Configuration Patterns

Cypress uses a single cypress.config.js file to manage settings. It supports:

  • Environment Variables: Define different URLs, credentials, or flags for dev, staging, and production.
  • Browser Selection: Easily switch between Chrome, Firefox, Edge, or Electron for tests.
  • Test Timeouts and Retries: Configure how long Cypress waits for elements and how many times to retry failed tests.
  • Base URL: Set a common URL prefix to simplify test code.

Example snippet from cypress.config.js:

import { defineConfig } from 'cypress'

export default defineConfig({
  e2e: {
    baseUrl: 'https://example.com',
    env: {
      username: 'testuser',
      password: 'password123'
    },
    retries: 2
  }
})
Test Reporting and CI/CD Integration

Cypress provides built-in test reporting with clear pass/fail results in the Test Runner UI. For CI/CD pipelines, it supports:

  • JSON and JUnit Reports: Export test results for integration with Jenkins, GitHub Actions, GitLab, etc.
  • Dashboard Service: Optional Cypress Dashboard offers advanced analytics, flake detection, and parallel test runs.
  • Headless Mode: Run tests without UI in CI environments using cypress run.
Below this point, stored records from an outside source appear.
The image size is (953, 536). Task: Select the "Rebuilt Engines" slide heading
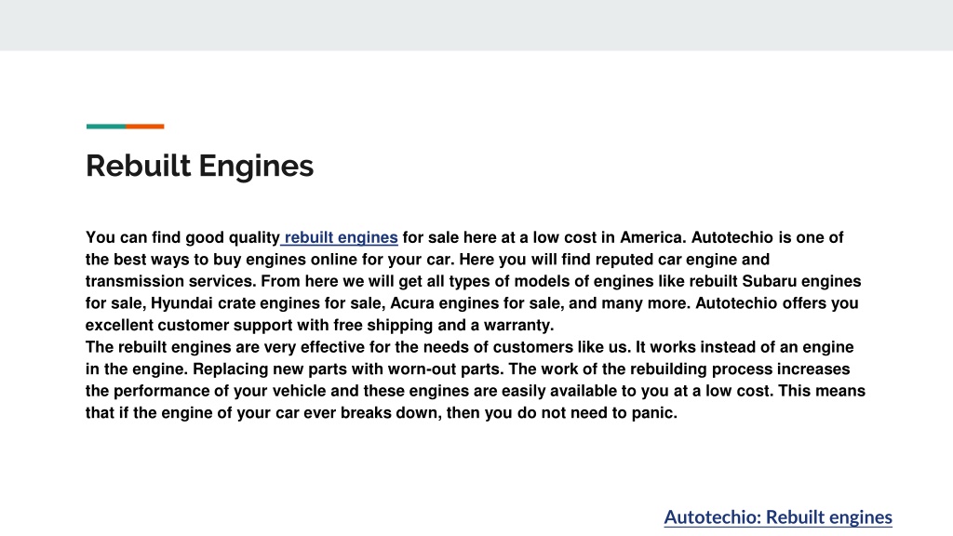coord(199,166)
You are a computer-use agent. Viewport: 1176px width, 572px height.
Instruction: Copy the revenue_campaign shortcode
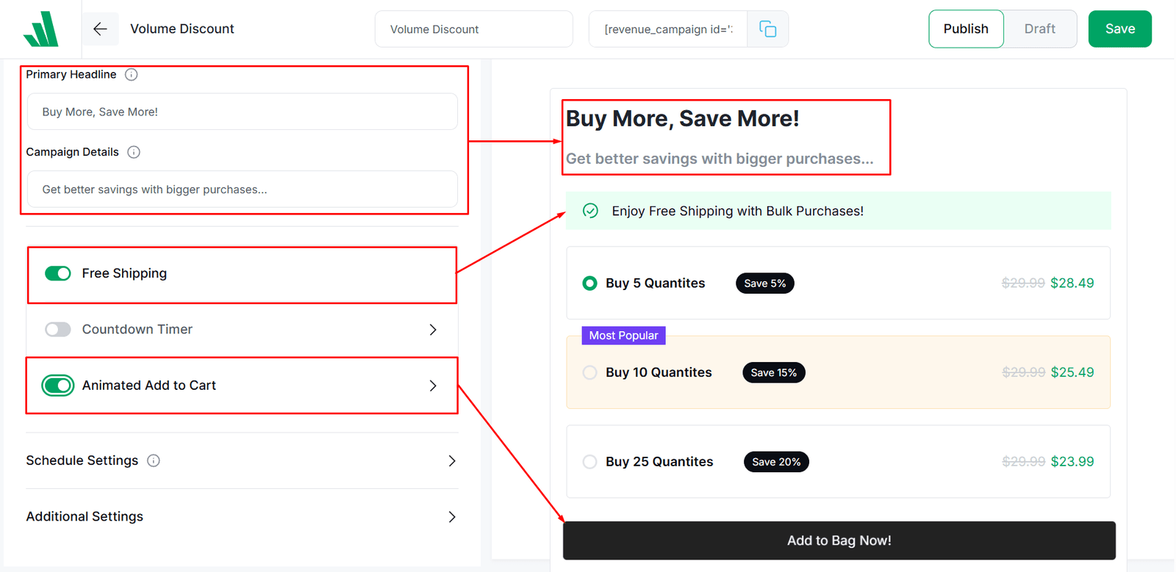pyautogui.click(x=767, y=29)
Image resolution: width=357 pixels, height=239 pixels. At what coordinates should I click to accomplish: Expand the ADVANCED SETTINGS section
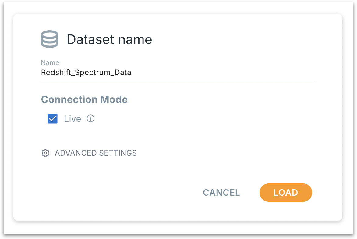96,153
Example GitHub Actions snippet to run Cypress tests:

jobs:
  test:
    runs-on: ubuntu-latest
    steps:
      - uses: actions/checkout@v3
      - uses: cypress-io/github-action@v5
        with:
          browser: chrome
          headless: true
Framework Design Principles
  • Automatic Waiting: Cypress waits for elements and commands automatically, reducing flaky tests.
  • Real Browser Execution: Tests run inside the browser, giving accurate results like a real user experience.
  • Time Travel Debugging: Cypress records snapshots during test runs to help debug failures easily.
  • Easy Setup and Configuration: Minimal setup with zero extra drivers or servers needed.
  • Modular Support Layer: Use support/commands.js to keep reusable code clean and maintainable.
Self Check

Where in this folder structure would you add a new custom command to log in users for multiple tests?

Answer: Add it inside cypress/support/commands.js to keep reusable commands centralized.

Key Result
Cypress is built for modern web testing by running tests inside real browsers with automatic waits and easy configuration.